Abbott Kinney Boulevard is a picture-perfect hidden gem in the Venice neighborhood of Los Angeles, known for its boutique shops and locally-owned dining joints. The mile-long strip sings to the tune of upper-middle-class patrons who come to Venice Beach to soak in its peculiar rhythm. The neighborhood’s tight-knit community of homeowners who have lived in the area for decades are proud to reside in this unique nook of town.
But over the last year, the community within this stretch of Venice grew even closer over a common frustration: the growing homeless encampments.
The issue is not new to Los Angeles as a whole, which has more than 41,000 people living on its streets, according to the latest homeless count, with more than 66,000 homeless people countywide. A forecast by the Economic Roundtable estimates that number could reach nearly 90,000 by the year 2023.
Venice has approximately 2,000 people living unhoused, making it the second largest congregant of homeless people in the city after Skid Row in downtown Los Angeles.
Drugs, needles, trash, violence, fires, and encampments have become all too common to the Venice community. They say their pleas for help often fall on deaf ears when it comes to their city leaders, while tourists, homeowners, workers, and other homeless people have become victims to random assaults by a more violent crowd of transients.
“It’s a world gone mad,” Venice resident Deborah Keaton told The Epoch Times. “It’s our own making too. I’m a liberal, a Democrat, and we voted for these measures that decriminalize a lot of this behavior, and so there’s no repercussions for these guys.”

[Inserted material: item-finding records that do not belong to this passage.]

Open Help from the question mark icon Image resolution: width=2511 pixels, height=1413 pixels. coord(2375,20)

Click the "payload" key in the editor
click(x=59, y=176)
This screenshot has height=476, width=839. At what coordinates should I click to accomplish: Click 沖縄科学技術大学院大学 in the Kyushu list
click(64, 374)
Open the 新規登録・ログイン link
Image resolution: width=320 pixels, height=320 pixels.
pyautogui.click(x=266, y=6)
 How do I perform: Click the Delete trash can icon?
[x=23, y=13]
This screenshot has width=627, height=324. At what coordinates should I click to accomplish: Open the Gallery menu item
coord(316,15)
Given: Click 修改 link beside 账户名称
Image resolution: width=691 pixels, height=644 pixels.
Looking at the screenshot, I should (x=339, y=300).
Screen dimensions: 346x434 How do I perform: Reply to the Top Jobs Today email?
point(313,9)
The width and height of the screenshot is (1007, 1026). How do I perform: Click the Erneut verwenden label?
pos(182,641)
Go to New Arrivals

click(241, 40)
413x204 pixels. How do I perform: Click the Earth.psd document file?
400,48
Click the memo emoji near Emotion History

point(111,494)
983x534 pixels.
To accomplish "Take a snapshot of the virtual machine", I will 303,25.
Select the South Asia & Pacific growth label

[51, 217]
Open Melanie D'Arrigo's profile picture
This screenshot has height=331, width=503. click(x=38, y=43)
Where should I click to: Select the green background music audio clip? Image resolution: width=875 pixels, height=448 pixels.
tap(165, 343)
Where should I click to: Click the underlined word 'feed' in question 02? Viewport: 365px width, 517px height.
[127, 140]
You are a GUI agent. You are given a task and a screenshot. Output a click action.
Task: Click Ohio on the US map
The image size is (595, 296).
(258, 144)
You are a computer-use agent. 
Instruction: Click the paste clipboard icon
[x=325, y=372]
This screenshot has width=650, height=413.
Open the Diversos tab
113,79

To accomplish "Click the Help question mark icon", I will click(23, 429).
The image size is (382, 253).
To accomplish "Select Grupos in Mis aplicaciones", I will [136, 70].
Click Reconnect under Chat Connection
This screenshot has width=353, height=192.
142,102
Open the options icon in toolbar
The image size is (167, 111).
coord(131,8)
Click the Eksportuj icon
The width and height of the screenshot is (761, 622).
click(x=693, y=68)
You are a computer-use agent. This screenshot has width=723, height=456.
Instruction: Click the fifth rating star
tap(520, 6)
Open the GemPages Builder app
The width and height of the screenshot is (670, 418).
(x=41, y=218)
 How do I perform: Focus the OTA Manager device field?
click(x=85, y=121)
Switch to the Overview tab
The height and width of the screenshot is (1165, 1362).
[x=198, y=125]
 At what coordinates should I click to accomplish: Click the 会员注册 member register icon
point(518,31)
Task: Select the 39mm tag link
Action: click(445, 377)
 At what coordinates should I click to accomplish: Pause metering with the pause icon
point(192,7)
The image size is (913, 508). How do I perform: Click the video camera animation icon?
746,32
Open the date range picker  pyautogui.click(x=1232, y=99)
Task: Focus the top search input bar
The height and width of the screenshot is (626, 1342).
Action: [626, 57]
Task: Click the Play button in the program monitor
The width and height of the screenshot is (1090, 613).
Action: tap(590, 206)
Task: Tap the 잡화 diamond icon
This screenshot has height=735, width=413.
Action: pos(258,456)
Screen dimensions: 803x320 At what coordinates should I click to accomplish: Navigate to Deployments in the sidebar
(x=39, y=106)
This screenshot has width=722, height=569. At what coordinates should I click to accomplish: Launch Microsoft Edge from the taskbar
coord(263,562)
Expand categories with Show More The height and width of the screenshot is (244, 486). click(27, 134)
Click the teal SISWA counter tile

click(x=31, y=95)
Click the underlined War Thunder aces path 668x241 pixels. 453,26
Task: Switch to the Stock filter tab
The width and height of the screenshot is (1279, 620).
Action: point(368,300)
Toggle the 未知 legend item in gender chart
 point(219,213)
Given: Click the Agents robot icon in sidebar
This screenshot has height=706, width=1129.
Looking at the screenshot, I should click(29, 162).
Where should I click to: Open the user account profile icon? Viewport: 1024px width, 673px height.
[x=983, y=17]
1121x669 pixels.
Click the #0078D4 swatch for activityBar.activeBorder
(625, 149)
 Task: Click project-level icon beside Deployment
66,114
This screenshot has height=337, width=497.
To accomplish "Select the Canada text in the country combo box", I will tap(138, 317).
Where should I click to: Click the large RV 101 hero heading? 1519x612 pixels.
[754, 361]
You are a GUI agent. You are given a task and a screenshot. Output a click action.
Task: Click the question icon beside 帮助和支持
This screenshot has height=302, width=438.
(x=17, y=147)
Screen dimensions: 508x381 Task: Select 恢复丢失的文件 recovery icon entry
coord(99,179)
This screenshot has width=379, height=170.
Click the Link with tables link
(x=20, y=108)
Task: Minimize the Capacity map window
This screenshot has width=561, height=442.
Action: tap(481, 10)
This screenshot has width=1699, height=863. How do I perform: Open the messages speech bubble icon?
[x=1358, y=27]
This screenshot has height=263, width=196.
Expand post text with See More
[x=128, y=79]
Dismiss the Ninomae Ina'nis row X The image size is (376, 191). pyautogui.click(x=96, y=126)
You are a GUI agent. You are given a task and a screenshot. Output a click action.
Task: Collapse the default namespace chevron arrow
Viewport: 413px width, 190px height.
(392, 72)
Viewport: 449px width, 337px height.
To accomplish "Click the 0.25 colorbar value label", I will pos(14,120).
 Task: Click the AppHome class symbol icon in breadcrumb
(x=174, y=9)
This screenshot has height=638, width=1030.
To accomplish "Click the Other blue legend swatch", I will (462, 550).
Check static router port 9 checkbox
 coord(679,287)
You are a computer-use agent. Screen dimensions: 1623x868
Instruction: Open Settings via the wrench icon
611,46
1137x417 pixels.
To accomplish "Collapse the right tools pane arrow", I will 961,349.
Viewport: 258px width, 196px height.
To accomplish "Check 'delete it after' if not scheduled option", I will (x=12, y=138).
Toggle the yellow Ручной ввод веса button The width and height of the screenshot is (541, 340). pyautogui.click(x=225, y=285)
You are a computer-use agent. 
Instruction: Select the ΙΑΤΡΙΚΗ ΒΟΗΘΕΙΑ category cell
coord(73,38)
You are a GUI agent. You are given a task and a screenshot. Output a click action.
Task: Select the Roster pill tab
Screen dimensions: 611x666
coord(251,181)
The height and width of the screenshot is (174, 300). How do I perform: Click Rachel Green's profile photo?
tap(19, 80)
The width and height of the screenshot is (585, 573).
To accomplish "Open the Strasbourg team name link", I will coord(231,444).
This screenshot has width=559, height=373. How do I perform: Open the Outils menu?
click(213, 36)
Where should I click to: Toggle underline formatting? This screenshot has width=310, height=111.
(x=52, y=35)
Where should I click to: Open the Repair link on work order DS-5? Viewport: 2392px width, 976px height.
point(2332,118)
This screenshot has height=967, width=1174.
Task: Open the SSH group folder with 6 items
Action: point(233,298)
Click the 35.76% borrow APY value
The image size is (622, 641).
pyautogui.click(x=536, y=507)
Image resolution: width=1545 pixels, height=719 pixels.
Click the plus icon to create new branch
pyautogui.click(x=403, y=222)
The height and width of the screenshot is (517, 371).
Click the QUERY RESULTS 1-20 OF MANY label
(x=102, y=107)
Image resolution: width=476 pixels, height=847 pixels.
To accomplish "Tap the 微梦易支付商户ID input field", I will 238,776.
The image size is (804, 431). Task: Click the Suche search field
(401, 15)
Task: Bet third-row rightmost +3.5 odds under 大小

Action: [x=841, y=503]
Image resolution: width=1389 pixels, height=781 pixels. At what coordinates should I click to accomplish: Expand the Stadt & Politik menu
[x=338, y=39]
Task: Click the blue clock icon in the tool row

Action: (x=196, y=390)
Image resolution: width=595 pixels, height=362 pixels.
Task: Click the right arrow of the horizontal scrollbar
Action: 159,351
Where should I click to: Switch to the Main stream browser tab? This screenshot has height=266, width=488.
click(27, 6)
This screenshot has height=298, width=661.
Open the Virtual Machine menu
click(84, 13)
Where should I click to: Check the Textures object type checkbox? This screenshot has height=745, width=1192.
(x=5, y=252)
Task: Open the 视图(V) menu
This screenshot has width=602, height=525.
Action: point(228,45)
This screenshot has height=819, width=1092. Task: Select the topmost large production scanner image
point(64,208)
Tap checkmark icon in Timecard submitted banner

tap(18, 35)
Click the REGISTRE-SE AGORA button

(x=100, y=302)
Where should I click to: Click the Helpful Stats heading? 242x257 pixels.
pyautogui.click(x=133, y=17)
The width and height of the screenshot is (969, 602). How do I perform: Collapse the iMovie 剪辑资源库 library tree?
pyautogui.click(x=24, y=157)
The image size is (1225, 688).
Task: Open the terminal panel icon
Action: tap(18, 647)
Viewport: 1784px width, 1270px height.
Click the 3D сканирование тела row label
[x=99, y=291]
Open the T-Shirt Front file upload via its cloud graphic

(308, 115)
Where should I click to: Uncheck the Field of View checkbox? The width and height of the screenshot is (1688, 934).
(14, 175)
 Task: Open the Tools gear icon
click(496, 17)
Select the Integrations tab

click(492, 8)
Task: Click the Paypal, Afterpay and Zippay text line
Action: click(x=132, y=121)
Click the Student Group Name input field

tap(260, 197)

When Keaton steps outside her home on North Venice Blvd. between Abbott Kinney and Electric Ave., her reality is not the white-picket fence experience she bought into 30 years ago when she purchased her home. An encampment, including a handful of parked RVs, has popped up adjacent to her house, making hers the closest house to the neighborhood’s new hot spot for crime and drug dealing.
The transients living inside the RVs play loud music all day and night, she said. She filed a police report against the apparent ringleader of the RV encampment, Brandon Washington, because she says he approached her gate and allegedly made threats against her family.
“He rang the bell, and he was wasted, and he said to me: ‘I just need to know all the evil people, is your husband evil? Because I need to kill your husband,’” Keaton said. “It was scary.”